Le jour de l'an de la famille Gratinet.

Le jour de l'an de la famille Gratinet.

Le mardi 4 nivôse de l'an XIII, en d'autres termes, le 25 décembre 1804, le jour de Noël, il y a eu dimanche, 102 ans, les époux Gratinet, boutiquiers, organisent, en leur paisible logis de la rue du Coq, l'emploi de leur journée du nouvel an.
- C'est dit! conclut M. Gratinet en frappant la table d'un air satisfait; après les visites obligatoires, promenade durant tout l'après-midi; le soir, dîner dans un cabaret à la mode, et spectacle! Maintenant, allons nous coucher.
Tandis que les époux se mettent au lit, présentons-les à nos lecteurs. M. Gratinet (Epaminondas-Andoche), ex-porte-drapeau de la section des Enfants-Rouges, ex-grenadier de Valmy, est un bon bourgeois d'une cinquantaine d'années, bedonnant et bien conservé. Mme Gratinet, née Marie Crouton, est une femme d'environ quarante ans, qui n'en porte que trente-cinq: elle a encore fort belle mine et lit volontiers l'Almanach des Muses en cachette.
La famille comporte encore deux membres, et non des moindres: Lodoïska Gratinet, âgée de seize printemps, et Régulus Gratinet, dit "Fanfan", qui suce encore son pouce, étant né le même jour où le télégraphe aérien du Louvre apporta dans Paris la nouvelle de la victoire de Marengo. A cette heure avancée de la nuit, nos deux importants personnages sont encore dans les bras du sommeil, mais nous ferons bientôt avec eux plus ample connaissance.
La semaine qui sépare le premier de l'an de Noël passa vite, et le grand jour, enfin se leva. Dès potron-minet, Lodoïska et Fanfan se précipitèrent dans la chambre de leurs parents, pour avoir leurs étrennes. Lodoïska fit une guirlande de compliments; Fanfan balbutia des vers où le chef de M. Gratinet était couronné de lauriers. 



La distribution vint ensuite: Lodoïska reçut un canezou à larges manches et un turban; Fanfan eut un dada d'Epsom, à bascule, plus une boite de soldats, figurant la campagne d'Egypte.
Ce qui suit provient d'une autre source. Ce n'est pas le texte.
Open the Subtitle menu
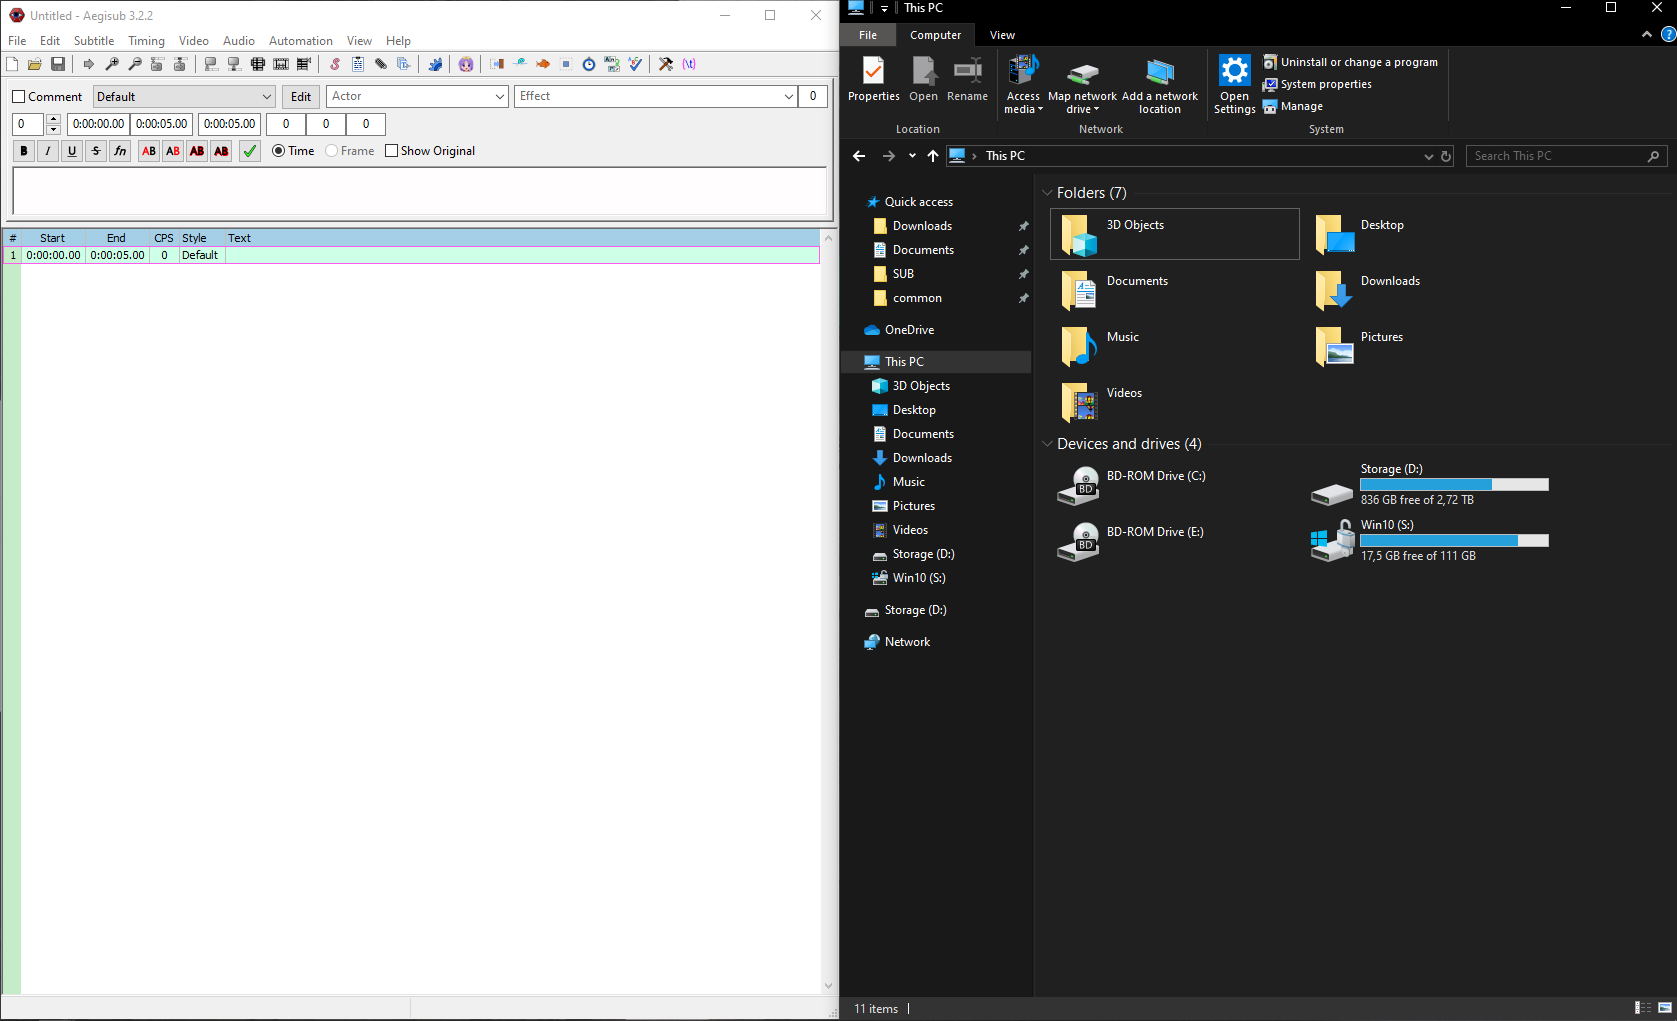 click(x=93, y=41)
Rien n'y manquait: le premier Consul, les pyramides et les dromadaires; même les mamelucks et le ballon captif.
M. et Mme Gratinet, de leur côté, avaient échangé les cadeaux d'usage; aussi tout le monde était-il d'excellente humeur en se mettant à table pour le petit déjeuner. Le café expédié, chacun courut faire sa toilette et, peu de temps après, la famille, en grand tralala, descendit. M. Gratinet portait une ample redingote anglaise à deux rangs de boutons, et son bicorne à glands; sa large cravate de mousseline raidissait son menton d'une manière imposante. Des bottes à revers et un rondin d'épine complétaient son ajustement. 
Mme Gratinet avait hésité longuement entre sa robe à manches courtes et sa robe hortensia; mais l'hortensia était la couleur de la bonne compagnie, c'est pour cette dernière qu'elle avait opté. Dix fois, elle avait retiré la demi-marmotte qui couvrait son bonnet et dix fois elle l'avait rétablie, si bien qu'elle avait mis tout le monde en retard. Cependant, elle avait fort bon air ainsi; mais que dire de sa fille, l'adorable Lodoïska, dont les charmes, encore qu'il éclipsassent les siens, la remplissaient d'orgueil? Le fait est que Lodoïska, en sa blanche douillette, garnie de cygne, apparaissait comme une fleur charmante: une écharpe rose flottait autour d'elle, comme soulevée par la main des Grâces, et sa coiffure, surtout, était tout un poème; ses beaux cheveux bruns et lisses, dégageant la tempe droite et passant en large bandeau sur le front, dégringolaient sur l'oreille gauche en un tire-bouchon affriolant, le tout surmonté du ruban des étrennes, garni d'un camée.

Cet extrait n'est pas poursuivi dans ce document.